═══ RAW DATA ═══

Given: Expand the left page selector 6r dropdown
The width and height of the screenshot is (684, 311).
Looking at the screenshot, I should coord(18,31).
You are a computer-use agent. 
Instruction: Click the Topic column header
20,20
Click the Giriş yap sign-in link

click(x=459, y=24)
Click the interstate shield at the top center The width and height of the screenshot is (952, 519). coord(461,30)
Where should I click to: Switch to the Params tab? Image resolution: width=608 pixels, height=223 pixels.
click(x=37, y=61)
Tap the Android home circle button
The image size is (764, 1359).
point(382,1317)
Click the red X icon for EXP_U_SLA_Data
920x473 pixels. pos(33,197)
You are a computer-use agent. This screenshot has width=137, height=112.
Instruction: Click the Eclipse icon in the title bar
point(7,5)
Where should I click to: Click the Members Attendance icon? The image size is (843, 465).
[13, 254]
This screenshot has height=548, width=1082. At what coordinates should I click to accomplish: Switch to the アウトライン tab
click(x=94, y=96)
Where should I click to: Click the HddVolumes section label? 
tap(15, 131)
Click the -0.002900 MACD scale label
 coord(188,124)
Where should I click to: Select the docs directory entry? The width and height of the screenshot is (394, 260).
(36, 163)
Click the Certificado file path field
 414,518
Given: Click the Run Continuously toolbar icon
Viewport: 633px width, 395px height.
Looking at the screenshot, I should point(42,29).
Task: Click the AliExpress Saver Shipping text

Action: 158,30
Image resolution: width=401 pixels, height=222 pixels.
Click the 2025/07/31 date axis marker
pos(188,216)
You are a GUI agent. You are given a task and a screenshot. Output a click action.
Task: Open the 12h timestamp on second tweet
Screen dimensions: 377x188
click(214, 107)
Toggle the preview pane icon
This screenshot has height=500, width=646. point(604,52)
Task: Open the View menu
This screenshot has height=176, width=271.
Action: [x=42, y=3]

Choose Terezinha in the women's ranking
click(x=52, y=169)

═══

From the records above, reproduce exactly the lines from the one with "You are a GUI" to the one with "Task: Open the View menu", both included, and no others.

You are a GUI agent. You are given a task and a screenshot. Output a click action.
Task: Open the 12h timestamp on second tweet
Screen dimensions: 377x188
click(214, 107)
Toggle the preview pane icon
This screenshot has height=500, width=646. point(604,52)
Task: Open the View menu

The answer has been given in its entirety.